The German auto-makers have more stuff to worry about now, with reports suggesting that they are under investigation for having colluded as part of one of the biggest cartels in history. If proven correct, this could lead to hefty fines being levied by the EU, adding to the damages multiple companies have to pay for flouting emission norms.
German news blog, Der Spiegel said that it had received information that last summer, Volkswagen had submitted a self-report suggesting that since way back in the 1990s, all the major car-makers of the country including Volkswagen, Audi, Porsche, BMW and Daimler have been a part of agreements ranging from technology to flout emissions to setting of prices.

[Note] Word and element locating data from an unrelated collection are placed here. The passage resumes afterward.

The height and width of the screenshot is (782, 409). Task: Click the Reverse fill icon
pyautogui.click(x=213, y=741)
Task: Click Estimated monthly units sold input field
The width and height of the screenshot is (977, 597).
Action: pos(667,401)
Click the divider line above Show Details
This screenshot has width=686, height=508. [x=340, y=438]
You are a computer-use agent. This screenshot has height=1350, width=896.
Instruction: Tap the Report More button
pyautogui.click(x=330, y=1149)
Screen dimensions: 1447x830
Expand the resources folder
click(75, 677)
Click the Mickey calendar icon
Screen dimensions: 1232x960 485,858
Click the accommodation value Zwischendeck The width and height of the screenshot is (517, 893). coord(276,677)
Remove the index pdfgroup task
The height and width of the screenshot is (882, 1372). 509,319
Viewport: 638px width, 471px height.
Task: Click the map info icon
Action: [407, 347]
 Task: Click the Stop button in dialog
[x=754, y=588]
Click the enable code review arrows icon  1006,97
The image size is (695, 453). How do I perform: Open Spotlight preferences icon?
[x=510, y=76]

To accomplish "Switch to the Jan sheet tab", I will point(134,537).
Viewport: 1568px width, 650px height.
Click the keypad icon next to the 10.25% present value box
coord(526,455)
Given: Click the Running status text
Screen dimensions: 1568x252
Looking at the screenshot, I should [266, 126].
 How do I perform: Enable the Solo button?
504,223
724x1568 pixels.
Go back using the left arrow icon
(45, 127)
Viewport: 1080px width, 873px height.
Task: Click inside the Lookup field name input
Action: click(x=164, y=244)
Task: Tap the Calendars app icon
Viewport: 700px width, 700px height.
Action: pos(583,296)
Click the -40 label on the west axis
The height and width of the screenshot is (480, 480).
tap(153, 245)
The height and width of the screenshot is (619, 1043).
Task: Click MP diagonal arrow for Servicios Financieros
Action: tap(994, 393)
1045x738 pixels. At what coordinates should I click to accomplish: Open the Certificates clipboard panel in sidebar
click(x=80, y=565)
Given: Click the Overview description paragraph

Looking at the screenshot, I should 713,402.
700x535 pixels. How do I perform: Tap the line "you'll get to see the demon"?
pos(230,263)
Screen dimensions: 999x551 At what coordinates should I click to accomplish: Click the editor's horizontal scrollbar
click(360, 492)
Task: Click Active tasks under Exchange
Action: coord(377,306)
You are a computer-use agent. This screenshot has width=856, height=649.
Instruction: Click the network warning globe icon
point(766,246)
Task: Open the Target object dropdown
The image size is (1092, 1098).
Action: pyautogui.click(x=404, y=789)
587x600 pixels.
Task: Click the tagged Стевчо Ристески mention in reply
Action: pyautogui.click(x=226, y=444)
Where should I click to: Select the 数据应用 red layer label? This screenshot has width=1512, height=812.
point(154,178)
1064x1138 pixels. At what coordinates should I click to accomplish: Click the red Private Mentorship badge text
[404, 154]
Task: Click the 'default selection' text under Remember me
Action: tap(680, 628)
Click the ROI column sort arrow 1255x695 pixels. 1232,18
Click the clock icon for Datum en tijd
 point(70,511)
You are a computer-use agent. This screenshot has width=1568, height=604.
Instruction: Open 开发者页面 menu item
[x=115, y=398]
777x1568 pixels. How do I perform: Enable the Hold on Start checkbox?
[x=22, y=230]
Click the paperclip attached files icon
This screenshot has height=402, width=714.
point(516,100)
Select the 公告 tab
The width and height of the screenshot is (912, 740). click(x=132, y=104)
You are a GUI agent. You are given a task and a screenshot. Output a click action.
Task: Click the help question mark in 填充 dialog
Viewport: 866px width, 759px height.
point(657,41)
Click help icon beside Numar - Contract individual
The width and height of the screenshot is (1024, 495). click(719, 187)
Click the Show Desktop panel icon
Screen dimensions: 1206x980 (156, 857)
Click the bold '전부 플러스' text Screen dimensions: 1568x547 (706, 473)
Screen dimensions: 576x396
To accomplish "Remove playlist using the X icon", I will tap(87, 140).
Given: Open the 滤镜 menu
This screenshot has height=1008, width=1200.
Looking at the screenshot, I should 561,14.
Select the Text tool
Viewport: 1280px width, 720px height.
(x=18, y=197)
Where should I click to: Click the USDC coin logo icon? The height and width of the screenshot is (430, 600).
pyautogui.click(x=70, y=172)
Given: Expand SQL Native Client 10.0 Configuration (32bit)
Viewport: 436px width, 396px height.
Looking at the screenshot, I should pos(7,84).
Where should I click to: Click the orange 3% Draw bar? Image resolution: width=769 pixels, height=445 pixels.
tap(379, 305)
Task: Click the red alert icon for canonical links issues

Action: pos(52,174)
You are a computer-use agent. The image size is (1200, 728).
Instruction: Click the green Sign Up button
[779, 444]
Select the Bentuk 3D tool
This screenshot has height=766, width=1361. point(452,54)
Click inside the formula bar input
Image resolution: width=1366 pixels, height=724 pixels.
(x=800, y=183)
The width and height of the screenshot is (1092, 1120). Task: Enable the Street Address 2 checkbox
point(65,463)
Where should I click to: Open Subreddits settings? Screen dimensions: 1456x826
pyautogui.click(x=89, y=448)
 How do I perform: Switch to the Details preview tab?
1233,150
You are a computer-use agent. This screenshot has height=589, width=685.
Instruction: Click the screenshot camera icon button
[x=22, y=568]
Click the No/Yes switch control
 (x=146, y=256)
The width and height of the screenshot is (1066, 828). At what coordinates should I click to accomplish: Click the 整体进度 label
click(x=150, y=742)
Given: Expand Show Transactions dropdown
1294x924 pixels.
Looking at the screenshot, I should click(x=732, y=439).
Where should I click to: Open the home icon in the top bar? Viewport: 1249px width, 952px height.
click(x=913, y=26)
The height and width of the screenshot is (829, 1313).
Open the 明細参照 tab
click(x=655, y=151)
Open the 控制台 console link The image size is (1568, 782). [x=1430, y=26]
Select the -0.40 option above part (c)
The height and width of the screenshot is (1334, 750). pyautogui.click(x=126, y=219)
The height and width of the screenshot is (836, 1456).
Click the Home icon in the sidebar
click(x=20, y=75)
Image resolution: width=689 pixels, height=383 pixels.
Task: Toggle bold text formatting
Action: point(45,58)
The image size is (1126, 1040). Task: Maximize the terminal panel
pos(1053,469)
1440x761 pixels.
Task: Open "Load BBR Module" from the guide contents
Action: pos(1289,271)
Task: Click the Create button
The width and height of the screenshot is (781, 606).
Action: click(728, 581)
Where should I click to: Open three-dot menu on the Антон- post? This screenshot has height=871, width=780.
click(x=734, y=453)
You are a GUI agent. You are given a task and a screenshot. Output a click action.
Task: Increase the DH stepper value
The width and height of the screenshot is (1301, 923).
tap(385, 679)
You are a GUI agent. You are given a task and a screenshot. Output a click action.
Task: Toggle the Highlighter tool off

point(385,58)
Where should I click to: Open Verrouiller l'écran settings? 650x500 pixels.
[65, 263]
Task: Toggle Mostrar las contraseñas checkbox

The report suggests that over 200 engineers from the five brands had met on over 60 occasions since the 90s. The agreements were used to subvert direct competition between the brands. They are being said to have shared convertible roof technologies or joint setting of suppliers and vehicle costs.
In fact, it is being said that they even agreed to reduce the size of the urea tanks which are used to reduce emissions according to more advanced Euro standards, rendering them ineffective to control noxious fumes. This could have laid the foundation for the on-going diesel scandal that has taken the car industry by storm.
This revelation came as a part of the German authorities investigations on Volkswagen. Subsequently, both VW and Daimler are being said to have filed such self-reports to help reduce penalties which, by law, amount to 10 percent of the company’s annual revenue. This figure could run into billions once proven.